*** Opening Material for the task ***

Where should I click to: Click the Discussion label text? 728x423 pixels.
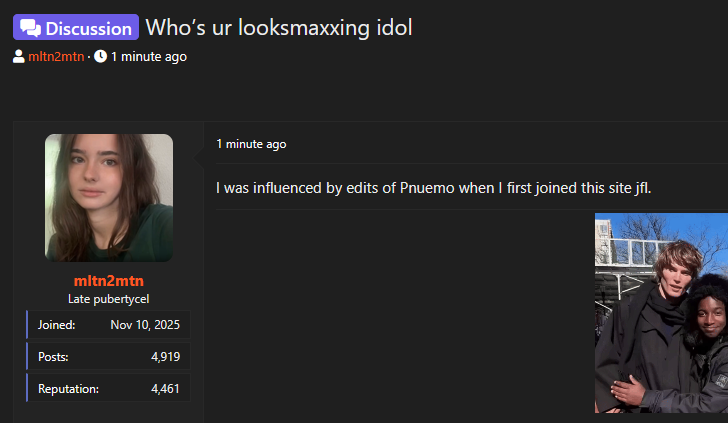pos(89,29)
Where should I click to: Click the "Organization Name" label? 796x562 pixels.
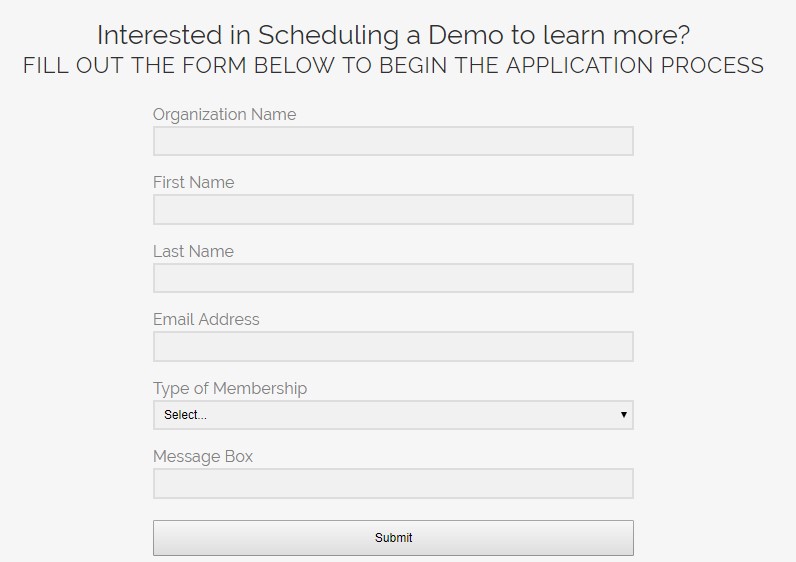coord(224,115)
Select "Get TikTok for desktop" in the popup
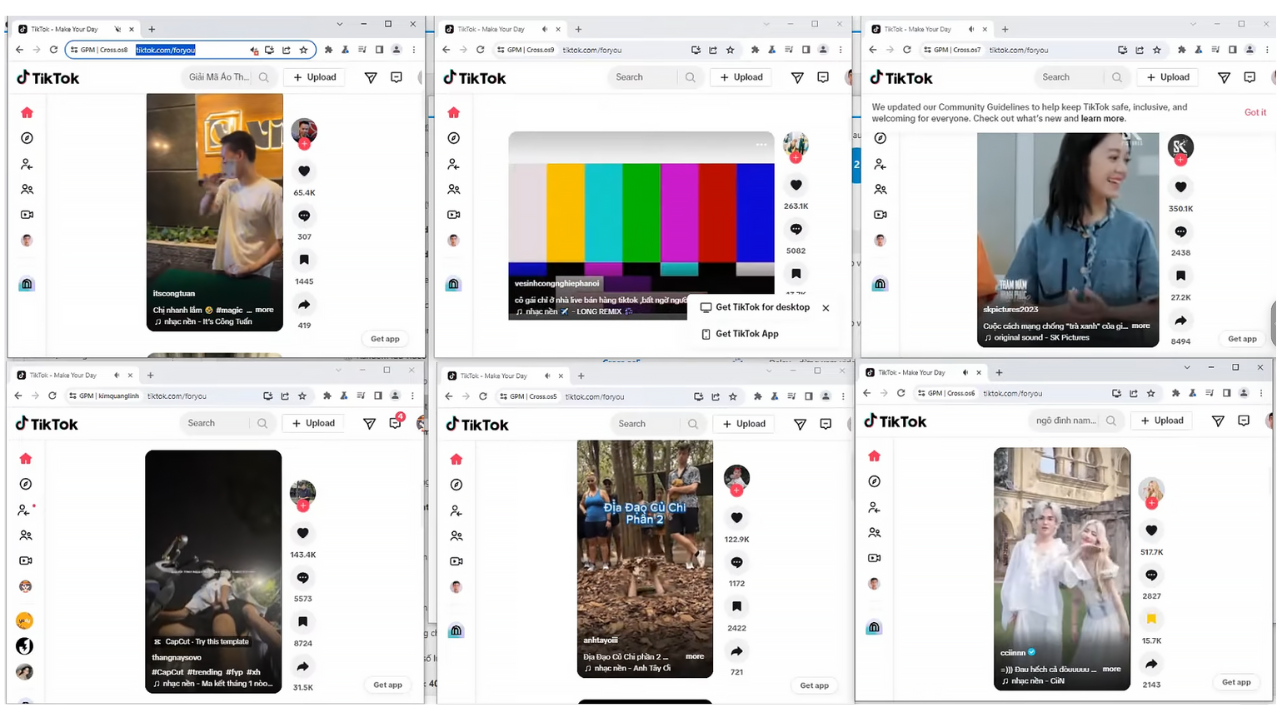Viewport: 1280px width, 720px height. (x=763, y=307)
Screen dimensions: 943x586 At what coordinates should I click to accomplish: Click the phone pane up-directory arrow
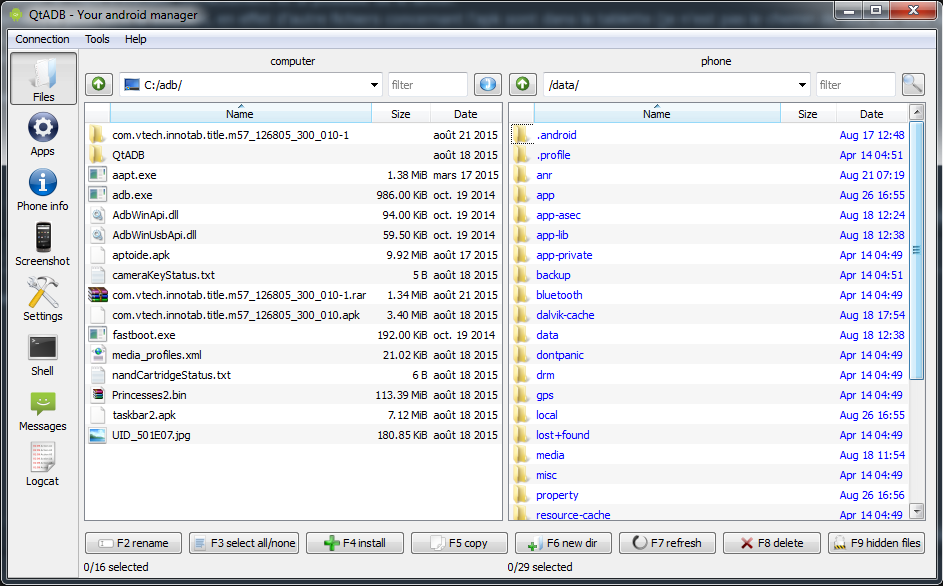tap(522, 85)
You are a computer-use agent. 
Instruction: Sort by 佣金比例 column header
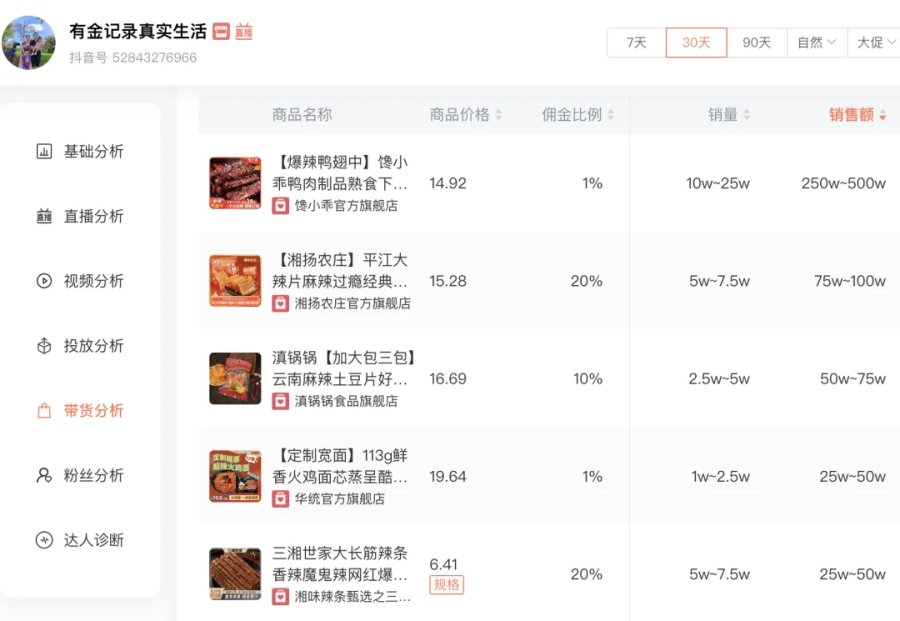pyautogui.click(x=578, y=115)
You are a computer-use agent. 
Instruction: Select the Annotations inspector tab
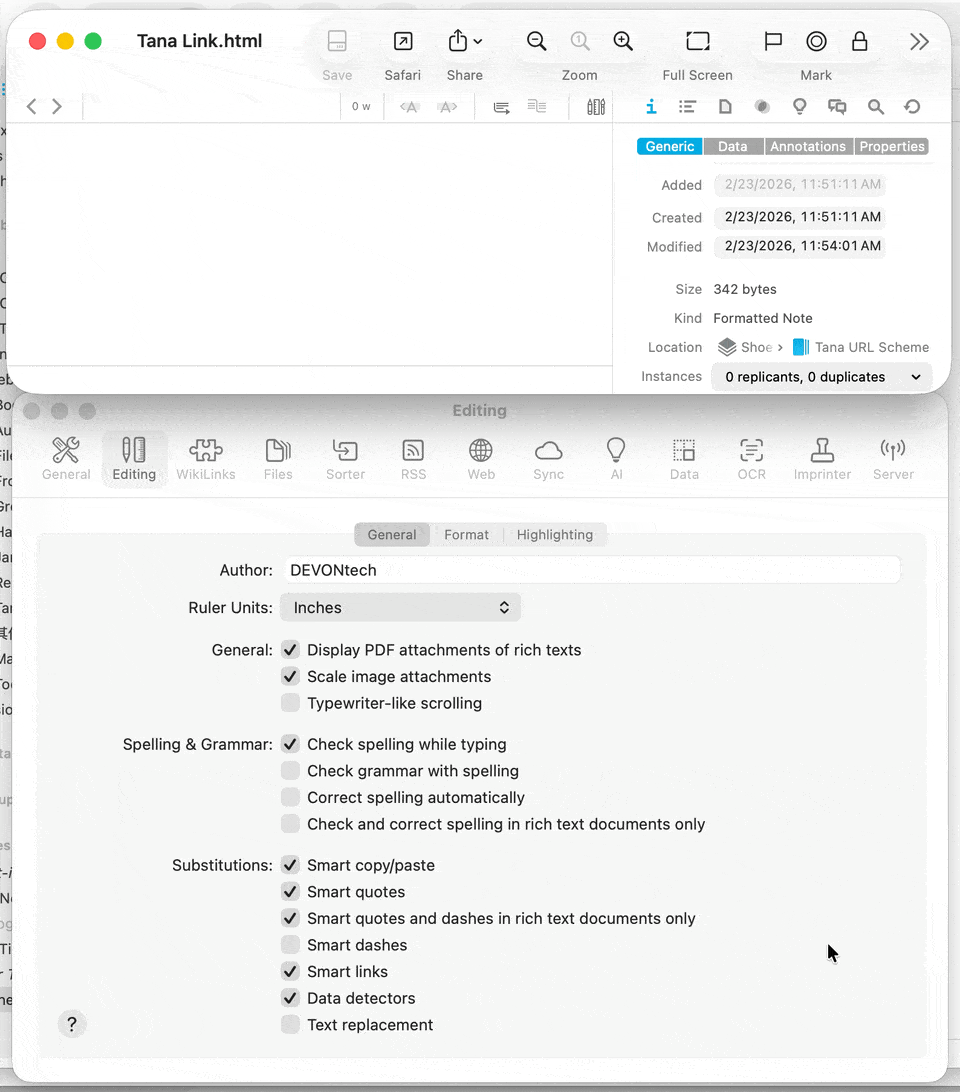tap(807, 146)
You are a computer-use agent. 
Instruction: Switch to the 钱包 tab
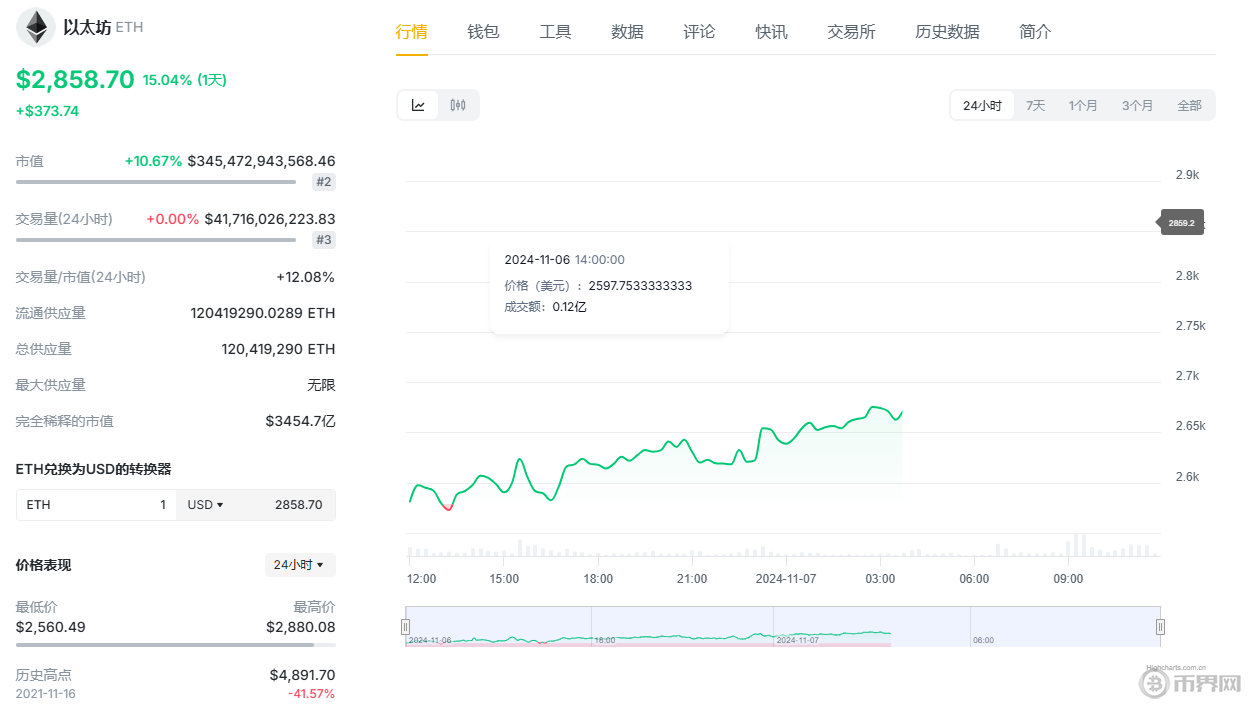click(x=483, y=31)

*** Closing Material for the task ***

Would you retype the entries above in full, exactly as written, minus the pictures?

Where should I click to: Click the Discussion label text? 728x423 pixels.
pos(89,29)
Where should I click to: Click the "Organization Name" label? 796x562 pixels.
coord(224,115)
Select "Get TikTok for desktop" in the popup
Viewport: 1280px width, 720px height. (x=763, y=307)
Screen dimensions: 943x586 At what coordinates should I click to accomplish: Click the phone pane up-directory arrow
tap(522, 85)
You are a computer-use agent. 
Instruction: Sort by 佣金比例 column header
pyautogui.click(x=578, y=115)
You are a computer-use agent. 
Instruction: Select the Annotations inspector tab
tap(807, 146)
You are a computer-use agent. 
Instruction: Switch to the 钱包 tab
click(x=483, y=31)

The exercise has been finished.